=== Texto de leitura ===
◇ ◇ ◇ ◇ ◇

No Brasil, as costumeiras secas no semiárido, os problemas
de poluição aquática, a baixa vazão dos mananciais das grandes metrópoles e, mais
recentemente, a crise hídrica de São Paulo em 2014, têm nos impulsionado na busca
de alternativas para aproveitamento de águas pluviais e para aplicação de
tecnologias de reúso de águas residuárias que possam reduzir a demanda sobre nossos
recursos hídricos naturais.
Essas questões fazem surgir novos projetos, novas resoluções
e medidas de conservação dos recursos hídricos e de aumento da eficiência do
consumo de água potável. Daí, também começam a ser implantados alguns sistemas
de tratamento e reúso seguro para redução da proporção de águas residuárias não
tratadas e minimização da escassez de água de abastecimento, como veremos mais
adiante.
Essa é a dinâmica que contém em si, a valorização das águas
residuárias. Porém, o jogo está apenas começando e para avançar, precisa de
antemão, da total aceitação social, conforme argumenta a diretora-geral da
UNESCO, Irina Bokova, no Relatório
Mundial sobre o Desenvolvimento dos Recursos Hídricos de 2017: “O
envolvimento dos cidadãos em todos os níveis do processo decisório promove o
comprometimento e a responsabilidade social. Isso inclui decisões sobre quais
tipos de instalações sanitárias são desejáveis e aceitáveis, e sobre como elas
podem ser financiadas e mantidas com segurança no longo prazo”.
Por sua vez, iniciativas de âmbito institucional, de
infraestrutura e financiamento de projetos em prol do reúso começaram a
tramitar pelo Congresso Nacional. O Ministério das Cidades tem planos de criar
uma Política Nacional de Reúso de Água; em dezembro último, a Comissão do Meio
Ambiente da Câmara aprovou a inclusão do reúso da água nos fundamentos da
Política Nacional de Recursos Hídricos - falta análise da Comissão de
Constituição e Justiça (A Voz do Brasil – 26/12/2017). Em São Paulo foi
promulgada a Resolução conjunta SES/SMA/SSRH nº 01/2017 sobre reúso direto não
potável de água, para fins urbanos, proveniente de ETE, porém sob critérios
restritos demais, que por enquanto, inviabilizam o reúso.
A Confederação
Nacional das Indústrias (CNI) também contribuiu apresentando propostas de
alteração da Lei Federal de Saneamento Básico, com o intuito de incentivar o
investimento na construção de plantas que tratem os esgotos para produção de
água de reúso de qualidade, periodicidade e preço compatíveis com a demanda.
Veja isso e muito mais em Juntos
pela Água.
O governo federal está concluindo o Programa Interáguas, que
desenvolve estudo para ampliar o reúso de efluentes sanitários, principalmente
para os setores industrial e agrícola. A meta é elevar de 2 para 10 m³/s a
produção de água de reúso até 2030.

◇ ◇ ◇ ◇ ◇

=== Instruções ===
• A. Transcreva o trecho do texto sobre reúso de água que vai de "Veja isso e" até "reúso até 2030.", inclusive.
• B. Escreva a continuação do texto sobre reúso de água no Brasil a partir do ponto em que ele termina.

=== Material fornecido ===

◇ ◇ ◇ ◇ ◇

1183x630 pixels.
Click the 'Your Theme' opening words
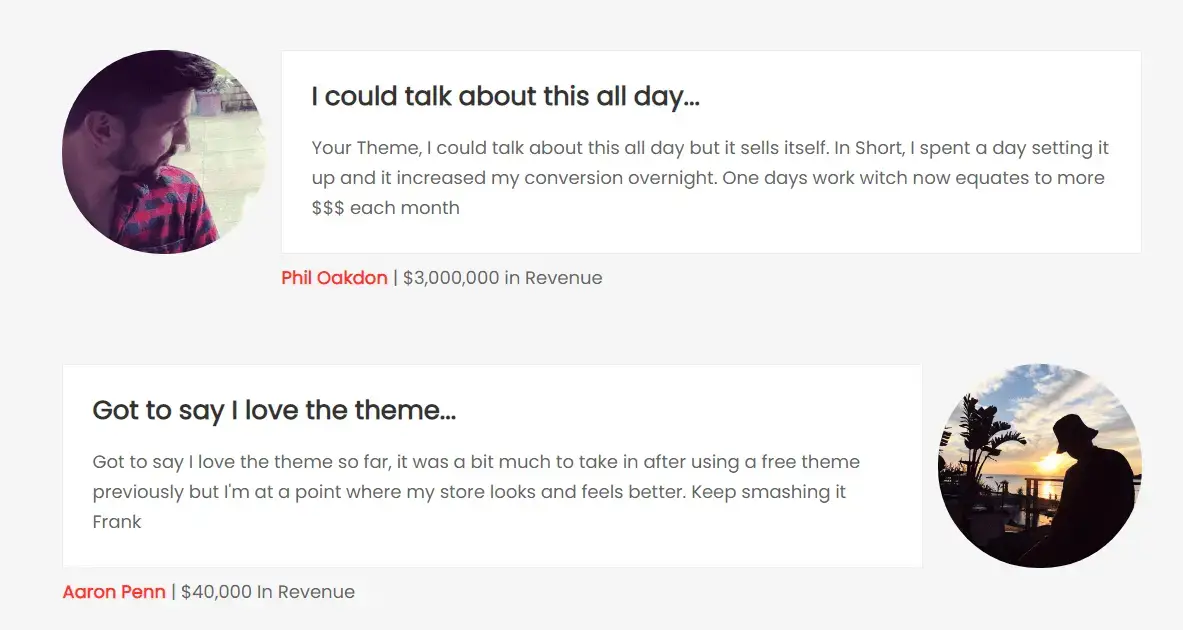pos(366,148)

◇ ◇ ◇ ◇ ◇

=== Respostas por tarefa ===
• A.
Veja isso e muito mais em Juntos
pela Água.
O governo federal está concluindo o Programa Interáguas, que
desenvolve estudo para ampliar o reúso de efluentes sanitários, principalmente
para os setores industrial e agrícola. A meta é elevar de 2 para 10 m³/s a
produção de água de reúso até 2030.

• B.
Em todo o país, já existem diferentes projetos de reúso de
efluente sanitário em funcionamento. Muitas ETEs reutilizam seu efluente
tratado e desinfetado para serviços operacionais, como por exemplo, a ETE
Dancing Days, no Recife, que o utiliza para desobstruir as redes de esgoto. Como
projeto de reúso indireto, temos a construção de uma captação de água do Lago
Paranoá, em Brasília, para produção de água de abastecimento humano para uso
interno na Caesb. A própria Caesb opera duas ETEs que descartam seus efluentes
tratados no referido lago.
Devemos destacar também, o maior projeto de água de reúso do
hemisfério Sul. Trata-se do Aquapolo, que foi criado para abastecer o Polo
Petroquímico de Capuava, em Mauá-SP e outras empresas da região do ABC
paulista. O projeto deu muito certo e, além de aumentar a oferta de água
potável para a região metropolitana de São Paulo, também se tornou uma solução
economicamente viável para as indústrias envolvidas, que deixaram de usar
mensalmente 900 milhões de litros de água potável, baixando pela metade os
gastos com esse insumo. A todo esse sucesso do projeto, ainda devemos
acrescentar a significativa redução do passivo ambiental que deixa de ir para o
corpo hídrico. O projeto Aquapolo continua crescendo e atraindo outras grandes
indústrias da região. Veja mais detalhes em REÚSO
DE ÁGUA GANHA ESPAÇO PARA CRESCER NO BRASIL.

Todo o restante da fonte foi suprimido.